As “Chapter 2” covers quite a lot of backstory, it’s not as immediately engaging and thrilling in its excursions into violence and psychokinetic powers, though that’s not to say that it’s any less fascinating. Glimpses at David’s sessions with his former therapist, Dr. Poole (Scott Lawrence) and drug-huffing good ol’ days with Aubrey Plaza‘s Lenny give shading to David’s character and mindset. (If anyone is looking to get me a super early Christmas present, a replica of that frog vaporizer would be at the top of my list.) More importantly, David’s exchanges with his new colleagues reveal a distinct variety of moods, talents, and perspectives. One that sticks out is Ptonomy’s description of being able to remember his time within his mother’s womb, in which a universally understood image of hope, peace, and humanity – pregnancy – is described as a disorienting and upsetting experience from the other side.

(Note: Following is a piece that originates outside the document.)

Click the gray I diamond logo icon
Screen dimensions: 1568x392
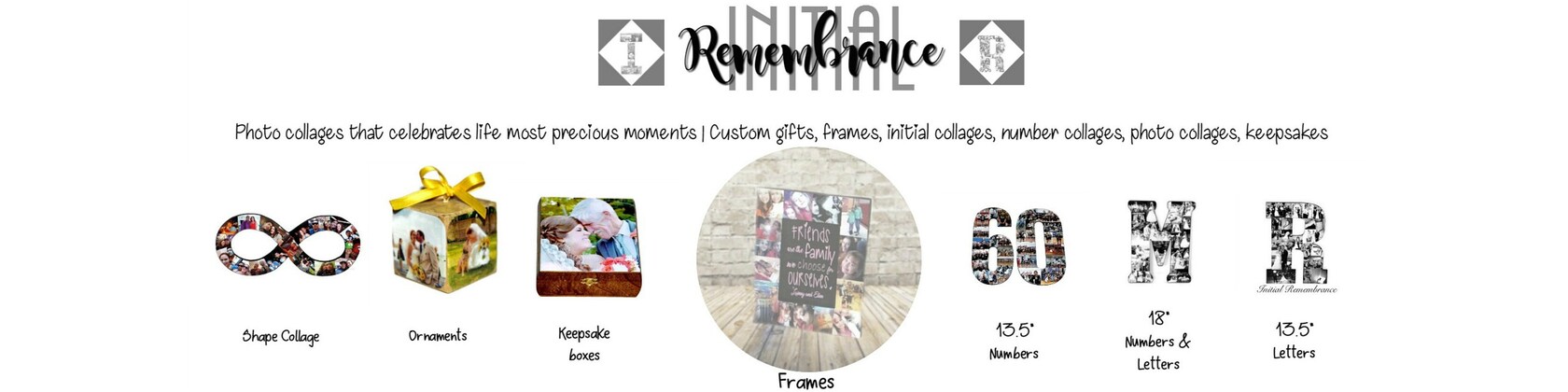pyautogui.click(x=631, y=52)
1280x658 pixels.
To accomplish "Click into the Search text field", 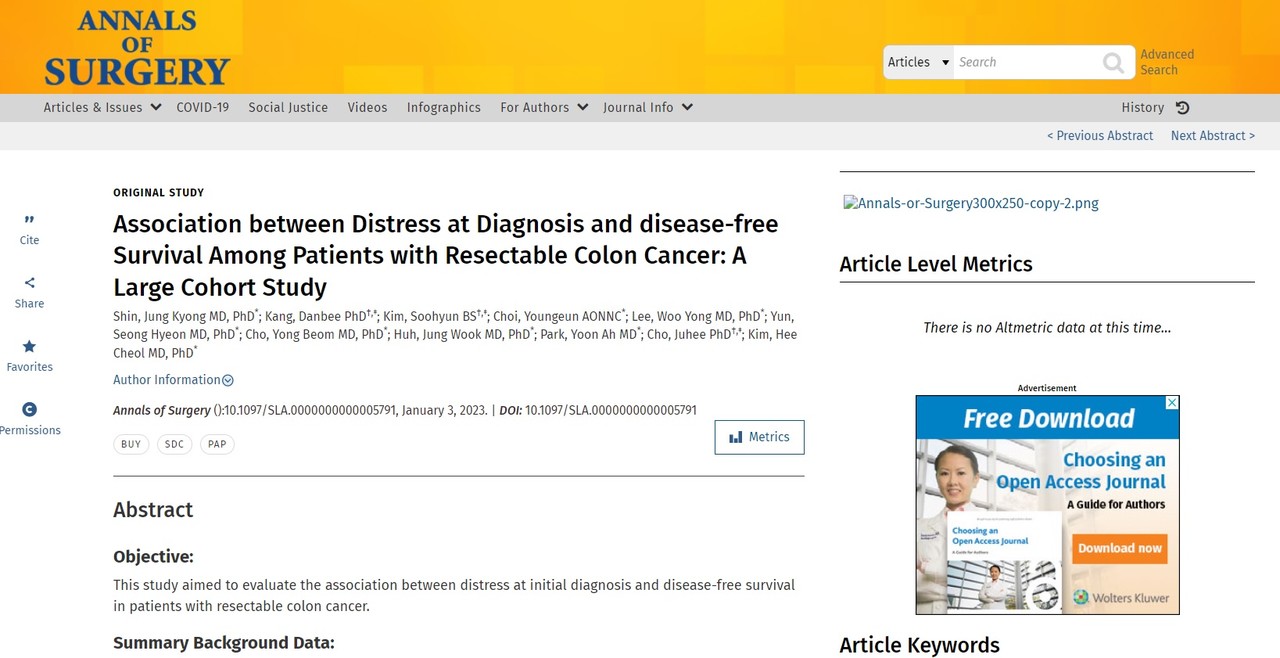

Hawley writes in myriad lines that reflect the cornucopia of views he’s taking in underneath the banner of David Haller. When he’s speaking about his trips with his dad to look up at the sky, he talks about his enduring love for the constellations – seemingly whole images and symbols, each made up of a dozen or so stars. Though Hawley takes much of “Chapter 2” to finish laying down the foundation for what’s about to commence, alongside director Michael Uppendahl, there’s never a moment where Legion feels as if it’s just burning up time or restating a plot point to make sure everyone understood a flash of foreshadowing. There are small, intriguing elements in the performances, the editing, and the imagery that open up compelling concepts with more finesse and intellect than any group of words could ever convey with such grace. It’s this often slept-on tactic of thinking visually as often as one does narratively that has quickly separated Legion into a different class than much of its Marvel brethren.